El golpe en Bolivia movilizó a muchos a salir de sus casas en domingo y los reunió frente al Obelisco para encontrar una respuesta, quizá, en la mirada de los otros. Aquí, algunas escenas de una noche oscura en esos corazones.
Podés intentar pero te aseguro que no le sostenés la mirada. Le llueven los ojos con una tormenta interminable que casi no deja espacio para encontrarlos pardos, parpadeantes y vivos. Parece que te mira pero no mira nada. Sólo sostiene la manito de una nena de unos cinco años como si fuera un salvavidas para no caer al vacío. El pelo parece un nubarrón oscuro, algo despeinado. Está envuelta en una chalina de colores verdes, celestes, naranjas como la tierra, esas que se consiguen en el norte o en su tierra, Bolivia.
En el medio de esa plaza, frente al obelisco, hay un cúmulo de gente que grita que “Evo no estás solo” y “Camacho, basura, vos sos la dictadura”. Son las 9 de la noche de un domingo y la luna se refleja en los escudos antimotines de una hilera negra de policías que miran desde enfrente. Muy por detrás, del otro lado, podés ver que un grupo pequeño festeja con algunos banderines rojos, amarillos, verdes y ningún policía. Al costado, por Cerrito, unas mujeres dibujan consignas improvisadas en afiches blancos. Al cabo de un momento se lee “no al golpe en Bolivia” y “abajo el golpe” bajo los flashes de los pocos fotógrafos que se hicieron presentes. La camioneta de un canal de televisión se vislumbra del otro lado de la fila policial: los micrófonos son para el festejo. Hay una pequeña asamblea improvisada detrás de los mástiles, del lado de Irigoyen, sobre el pasto crecido. Y alrededor de la gente, mucho silencio.
Pero volvés la mirada porque ahí, apartada del tumulto, esa familia parece muy lejos. Con la misma intensidad del llanto de la más joven encontrás a la par, erguida, a una señora mayor con dos hermosas trenzas canas. No llora. El viento le mueve la pollera larga pero no se inmuta. Las arrugas se hacen más sinuosas cerca de los ojos altivos, orgullosos, dignos. El varón, de unos veinte años, va y viene entre la gente, todos parecen esperar que algo suceda. Pero los minutos pasan y es solo el tumulto de gente, que crece a cuenta gotas, el que ensaya canciones y levanta banderas.
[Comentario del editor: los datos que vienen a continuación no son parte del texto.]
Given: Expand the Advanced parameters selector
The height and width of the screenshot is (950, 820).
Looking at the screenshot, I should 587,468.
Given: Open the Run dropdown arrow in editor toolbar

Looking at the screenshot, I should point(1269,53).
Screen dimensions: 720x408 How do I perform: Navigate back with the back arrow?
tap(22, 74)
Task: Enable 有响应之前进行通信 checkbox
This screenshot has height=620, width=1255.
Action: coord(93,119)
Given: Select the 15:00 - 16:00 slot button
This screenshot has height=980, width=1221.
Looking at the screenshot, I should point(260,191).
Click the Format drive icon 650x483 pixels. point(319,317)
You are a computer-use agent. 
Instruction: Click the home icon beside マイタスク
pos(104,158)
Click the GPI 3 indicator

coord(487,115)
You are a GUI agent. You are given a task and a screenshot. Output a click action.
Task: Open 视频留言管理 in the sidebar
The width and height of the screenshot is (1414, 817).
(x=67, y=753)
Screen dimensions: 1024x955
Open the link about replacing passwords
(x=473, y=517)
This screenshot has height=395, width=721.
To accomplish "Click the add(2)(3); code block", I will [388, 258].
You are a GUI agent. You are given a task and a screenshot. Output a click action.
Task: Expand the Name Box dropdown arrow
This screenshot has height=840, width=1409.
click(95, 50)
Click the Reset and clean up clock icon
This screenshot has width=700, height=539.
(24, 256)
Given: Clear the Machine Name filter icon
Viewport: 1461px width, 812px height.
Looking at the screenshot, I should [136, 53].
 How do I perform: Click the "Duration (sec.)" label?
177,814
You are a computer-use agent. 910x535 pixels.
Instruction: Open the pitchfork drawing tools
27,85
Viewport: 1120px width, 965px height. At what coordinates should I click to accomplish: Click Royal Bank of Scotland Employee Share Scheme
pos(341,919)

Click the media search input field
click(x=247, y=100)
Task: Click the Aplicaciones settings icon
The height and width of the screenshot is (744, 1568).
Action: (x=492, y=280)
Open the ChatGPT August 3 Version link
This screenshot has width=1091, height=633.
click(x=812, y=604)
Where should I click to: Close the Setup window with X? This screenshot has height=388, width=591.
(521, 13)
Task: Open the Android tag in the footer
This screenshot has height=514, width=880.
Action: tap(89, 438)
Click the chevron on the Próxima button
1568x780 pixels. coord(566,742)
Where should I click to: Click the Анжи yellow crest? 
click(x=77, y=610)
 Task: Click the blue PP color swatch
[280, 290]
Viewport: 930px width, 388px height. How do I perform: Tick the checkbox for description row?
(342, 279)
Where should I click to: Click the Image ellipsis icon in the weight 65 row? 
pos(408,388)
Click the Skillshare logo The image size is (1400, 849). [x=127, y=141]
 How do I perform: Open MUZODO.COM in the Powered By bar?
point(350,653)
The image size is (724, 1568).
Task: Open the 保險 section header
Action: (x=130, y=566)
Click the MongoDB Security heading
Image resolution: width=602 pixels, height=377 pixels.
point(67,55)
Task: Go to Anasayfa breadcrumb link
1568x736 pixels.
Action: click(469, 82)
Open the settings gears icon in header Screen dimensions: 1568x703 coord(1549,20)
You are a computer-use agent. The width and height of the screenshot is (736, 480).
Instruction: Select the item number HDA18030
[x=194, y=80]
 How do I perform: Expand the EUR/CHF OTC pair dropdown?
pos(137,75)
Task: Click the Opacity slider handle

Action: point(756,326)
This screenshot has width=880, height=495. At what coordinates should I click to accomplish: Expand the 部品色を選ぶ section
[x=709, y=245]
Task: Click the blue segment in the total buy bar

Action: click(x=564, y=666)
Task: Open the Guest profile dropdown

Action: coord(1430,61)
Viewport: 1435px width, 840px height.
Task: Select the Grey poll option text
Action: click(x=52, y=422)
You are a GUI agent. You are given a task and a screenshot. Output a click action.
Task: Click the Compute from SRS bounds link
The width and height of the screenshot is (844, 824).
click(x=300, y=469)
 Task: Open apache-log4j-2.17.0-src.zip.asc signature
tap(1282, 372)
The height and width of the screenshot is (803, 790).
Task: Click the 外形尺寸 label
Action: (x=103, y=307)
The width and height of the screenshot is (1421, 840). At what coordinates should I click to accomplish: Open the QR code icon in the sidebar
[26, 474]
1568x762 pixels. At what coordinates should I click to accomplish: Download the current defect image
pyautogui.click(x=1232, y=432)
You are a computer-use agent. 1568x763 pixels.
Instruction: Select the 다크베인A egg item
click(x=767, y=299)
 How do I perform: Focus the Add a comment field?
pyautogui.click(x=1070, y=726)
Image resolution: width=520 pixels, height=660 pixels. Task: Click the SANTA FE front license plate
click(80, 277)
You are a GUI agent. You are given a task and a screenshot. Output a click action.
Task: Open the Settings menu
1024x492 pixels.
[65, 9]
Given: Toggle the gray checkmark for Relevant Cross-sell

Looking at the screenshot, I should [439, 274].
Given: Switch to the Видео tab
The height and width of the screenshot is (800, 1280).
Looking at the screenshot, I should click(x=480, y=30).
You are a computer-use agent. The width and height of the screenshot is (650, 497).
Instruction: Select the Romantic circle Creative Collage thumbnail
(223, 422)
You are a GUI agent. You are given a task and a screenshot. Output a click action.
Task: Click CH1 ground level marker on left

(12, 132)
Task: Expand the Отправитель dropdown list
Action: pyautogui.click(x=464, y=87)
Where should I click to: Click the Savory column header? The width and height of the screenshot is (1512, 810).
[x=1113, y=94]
Las que flamean sostenidas por manos anónimas son las de los pueblos originarios –whipalas- que, de repente, empiezan a multiplicarse y te llegan imágenes infames por las redes sociales: allá en La Paz las quemaron. Como también quemaron casas, secuestraron dirigentes y renunciaron a un presidente que teme por su vida.
“Yo las abrazo”. Marcela rompe la barrera invisible de silencios y sin mediar palabra alguna envuelve en un abrazo a la más joven, a la señora mayor y al varón que regresa al círculo. Alejandra la sigue, se queda un momento a decir unas palabras de aliento y se va respetuosamente. Los ojos de la señora mayor no pierden dignidad cuando algunas lágrimas surcan sus arrugas y dice “gracias señorita”. Sus manos tiemblan y empuñan con fuerza la pollera. La nena de cinco años mira a la más joven que no deja de llorar y aunque parece no entender se aprieta a su pierna sin soltarse de la mano.
Marcela y Alejandra se miran, se quitan las lágrimas que asoman en sus ojos. Quizá pasa por sus cabezas la historia de sus vidas, atravesadas por la última dictadura cívico- militar argentina. “Deben tener allá a sus familias, a sus seres queridos”, dice Alejandra.
Y vos, que alguna vez te reíste de esa gente que promociona abrazos gratuitos en las grandes urbes te ves, sin necesidad de preguntar, con el genuino y humano impulso de abrazar. Ese mismo impulso que te lleva a querer seguir con vida y a vivirla en un país libre.